**Task prompt**
Could you put the rows between the line containing "The height and width of the screenshot is (940, 1100)." and the line containing "coordinates (841, 426).", inclusive, into a numbered list, leaving out blank lines?

———

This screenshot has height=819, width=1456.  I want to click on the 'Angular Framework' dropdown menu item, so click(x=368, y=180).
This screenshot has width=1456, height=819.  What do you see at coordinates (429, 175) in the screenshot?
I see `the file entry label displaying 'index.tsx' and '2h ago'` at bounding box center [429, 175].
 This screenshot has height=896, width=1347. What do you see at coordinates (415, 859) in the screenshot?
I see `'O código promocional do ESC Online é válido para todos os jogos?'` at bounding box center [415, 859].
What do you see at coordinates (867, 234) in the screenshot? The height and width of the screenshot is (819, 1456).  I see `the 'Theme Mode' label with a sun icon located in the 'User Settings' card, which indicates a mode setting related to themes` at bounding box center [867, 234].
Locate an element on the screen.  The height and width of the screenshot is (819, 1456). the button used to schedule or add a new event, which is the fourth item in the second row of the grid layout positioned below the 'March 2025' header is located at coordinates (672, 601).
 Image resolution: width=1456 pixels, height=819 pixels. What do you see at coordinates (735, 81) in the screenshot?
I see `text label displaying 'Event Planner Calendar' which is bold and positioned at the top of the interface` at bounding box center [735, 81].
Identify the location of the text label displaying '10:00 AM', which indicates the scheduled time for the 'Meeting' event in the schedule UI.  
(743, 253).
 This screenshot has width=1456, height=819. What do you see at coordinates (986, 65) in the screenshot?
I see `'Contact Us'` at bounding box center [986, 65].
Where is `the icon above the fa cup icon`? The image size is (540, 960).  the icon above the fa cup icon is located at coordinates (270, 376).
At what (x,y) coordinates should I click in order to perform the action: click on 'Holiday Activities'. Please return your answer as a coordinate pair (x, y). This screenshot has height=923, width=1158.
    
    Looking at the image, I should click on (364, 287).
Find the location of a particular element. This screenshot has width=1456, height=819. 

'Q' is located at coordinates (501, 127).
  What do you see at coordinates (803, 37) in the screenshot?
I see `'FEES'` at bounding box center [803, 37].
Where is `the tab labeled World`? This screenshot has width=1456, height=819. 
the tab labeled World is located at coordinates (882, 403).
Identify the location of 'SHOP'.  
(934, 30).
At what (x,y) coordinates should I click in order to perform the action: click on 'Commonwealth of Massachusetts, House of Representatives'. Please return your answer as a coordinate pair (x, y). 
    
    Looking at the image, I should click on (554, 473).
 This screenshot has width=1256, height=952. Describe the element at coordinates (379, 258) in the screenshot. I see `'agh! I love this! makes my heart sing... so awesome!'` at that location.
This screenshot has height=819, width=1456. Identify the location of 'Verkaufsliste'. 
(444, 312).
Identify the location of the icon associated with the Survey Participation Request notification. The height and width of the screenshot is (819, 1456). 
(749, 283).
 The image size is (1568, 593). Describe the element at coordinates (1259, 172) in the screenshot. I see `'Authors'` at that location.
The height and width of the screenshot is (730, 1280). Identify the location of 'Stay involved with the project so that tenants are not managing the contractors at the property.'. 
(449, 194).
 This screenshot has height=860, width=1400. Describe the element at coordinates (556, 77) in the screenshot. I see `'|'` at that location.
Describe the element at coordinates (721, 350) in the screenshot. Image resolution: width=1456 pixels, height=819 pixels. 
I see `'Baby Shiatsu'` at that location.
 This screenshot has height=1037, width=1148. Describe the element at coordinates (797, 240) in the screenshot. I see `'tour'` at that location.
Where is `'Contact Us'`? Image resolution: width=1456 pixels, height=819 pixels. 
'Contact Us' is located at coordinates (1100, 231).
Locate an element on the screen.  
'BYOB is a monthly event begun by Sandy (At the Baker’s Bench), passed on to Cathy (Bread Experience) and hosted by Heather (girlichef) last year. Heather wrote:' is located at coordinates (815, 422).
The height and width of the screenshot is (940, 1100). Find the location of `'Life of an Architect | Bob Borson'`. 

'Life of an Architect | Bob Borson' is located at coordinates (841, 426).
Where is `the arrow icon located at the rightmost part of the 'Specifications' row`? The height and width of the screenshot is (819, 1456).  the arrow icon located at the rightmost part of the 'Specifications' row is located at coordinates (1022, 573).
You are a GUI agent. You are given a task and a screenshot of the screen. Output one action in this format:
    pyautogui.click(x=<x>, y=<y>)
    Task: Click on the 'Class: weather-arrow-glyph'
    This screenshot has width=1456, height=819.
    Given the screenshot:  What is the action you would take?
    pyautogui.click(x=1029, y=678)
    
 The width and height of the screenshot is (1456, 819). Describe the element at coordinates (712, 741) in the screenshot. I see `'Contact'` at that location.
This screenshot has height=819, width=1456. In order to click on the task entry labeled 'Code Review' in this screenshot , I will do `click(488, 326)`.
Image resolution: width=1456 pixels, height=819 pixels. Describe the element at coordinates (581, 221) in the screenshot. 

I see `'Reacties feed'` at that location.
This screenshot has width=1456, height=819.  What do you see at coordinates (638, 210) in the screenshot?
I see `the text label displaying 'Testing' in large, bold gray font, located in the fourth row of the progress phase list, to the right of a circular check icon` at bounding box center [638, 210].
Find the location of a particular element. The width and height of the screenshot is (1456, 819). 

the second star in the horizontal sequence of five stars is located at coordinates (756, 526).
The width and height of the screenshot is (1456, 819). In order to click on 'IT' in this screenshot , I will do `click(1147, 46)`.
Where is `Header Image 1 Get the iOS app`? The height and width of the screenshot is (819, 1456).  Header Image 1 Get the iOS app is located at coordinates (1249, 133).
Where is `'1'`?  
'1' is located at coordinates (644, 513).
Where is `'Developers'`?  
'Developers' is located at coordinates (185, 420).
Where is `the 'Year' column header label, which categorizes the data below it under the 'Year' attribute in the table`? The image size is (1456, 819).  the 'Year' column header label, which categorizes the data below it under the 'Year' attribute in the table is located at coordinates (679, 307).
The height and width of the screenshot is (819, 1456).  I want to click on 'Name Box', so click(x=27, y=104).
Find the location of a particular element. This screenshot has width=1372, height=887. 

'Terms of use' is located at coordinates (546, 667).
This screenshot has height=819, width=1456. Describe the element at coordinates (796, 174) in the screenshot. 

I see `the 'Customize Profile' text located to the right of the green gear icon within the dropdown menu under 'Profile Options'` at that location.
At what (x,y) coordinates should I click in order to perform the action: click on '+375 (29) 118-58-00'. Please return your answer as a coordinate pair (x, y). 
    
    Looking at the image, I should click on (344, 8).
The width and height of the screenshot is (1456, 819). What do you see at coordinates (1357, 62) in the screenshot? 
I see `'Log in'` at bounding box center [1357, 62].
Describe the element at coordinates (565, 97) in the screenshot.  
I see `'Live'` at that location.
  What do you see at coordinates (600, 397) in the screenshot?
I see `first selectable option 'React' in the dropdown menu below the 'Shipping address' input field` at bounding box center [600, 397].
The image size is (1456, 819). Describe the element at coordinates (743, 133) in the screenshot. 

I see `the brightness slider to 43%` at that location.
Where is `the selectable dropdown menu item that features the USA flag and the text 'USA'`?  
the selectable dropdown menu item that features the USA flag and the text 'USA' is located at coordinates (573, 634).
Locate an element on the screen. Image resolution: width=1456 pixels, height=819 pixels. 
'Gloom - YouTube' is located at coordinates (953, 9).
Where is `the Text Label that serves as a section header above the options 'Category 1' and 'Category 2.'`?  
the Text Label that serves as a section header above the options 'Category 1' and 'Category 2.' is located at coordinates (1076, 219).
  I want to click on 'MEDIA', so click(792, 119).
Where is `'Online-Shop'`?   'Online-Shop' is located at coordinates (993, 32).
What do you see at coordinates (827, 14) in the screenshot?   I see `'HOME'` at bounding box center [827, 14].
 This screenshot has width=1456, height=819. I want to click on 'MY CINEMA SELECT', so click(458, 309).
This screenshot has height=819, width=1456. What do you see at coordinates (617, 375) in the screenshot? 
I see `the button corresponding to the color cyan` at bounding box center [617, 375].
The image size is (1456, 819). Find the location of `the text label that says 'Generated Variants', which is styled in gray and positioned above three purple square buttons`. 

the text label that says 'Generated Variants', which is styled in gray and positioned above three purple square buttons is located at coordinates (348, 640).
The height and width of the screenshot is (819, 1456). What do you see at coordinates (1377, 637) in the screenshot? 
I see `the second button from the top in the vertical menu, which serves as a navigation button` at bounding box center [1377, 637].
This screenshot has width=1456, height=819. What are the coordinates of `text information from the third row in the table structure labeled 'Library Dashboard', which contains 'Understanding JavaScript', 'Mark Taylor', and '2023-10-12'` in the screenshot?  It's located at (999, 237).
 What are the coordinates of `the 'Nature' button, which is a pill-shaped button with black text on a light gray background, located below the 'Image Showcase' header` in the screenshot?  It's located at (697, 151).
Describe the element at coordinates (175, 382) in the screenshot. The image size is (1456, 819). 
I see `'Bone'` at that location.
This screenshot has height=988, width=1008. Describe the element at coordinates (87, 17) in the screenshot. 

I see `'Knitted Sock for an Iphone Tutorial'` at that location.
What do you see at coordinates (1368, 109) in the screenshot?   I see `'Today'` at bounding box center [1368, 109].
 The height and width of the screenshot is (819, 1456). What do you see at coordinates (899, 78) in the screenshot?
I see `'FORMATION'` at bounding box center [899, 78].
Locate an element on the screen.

———

**Task output**
1. The height and width of the screenshot is (940, 1100). Find the location of `'Life of an Architect | Bob Borson'`. 
2. 'Life of an Architect | Bob Borson' is located at coordinates (841, 426).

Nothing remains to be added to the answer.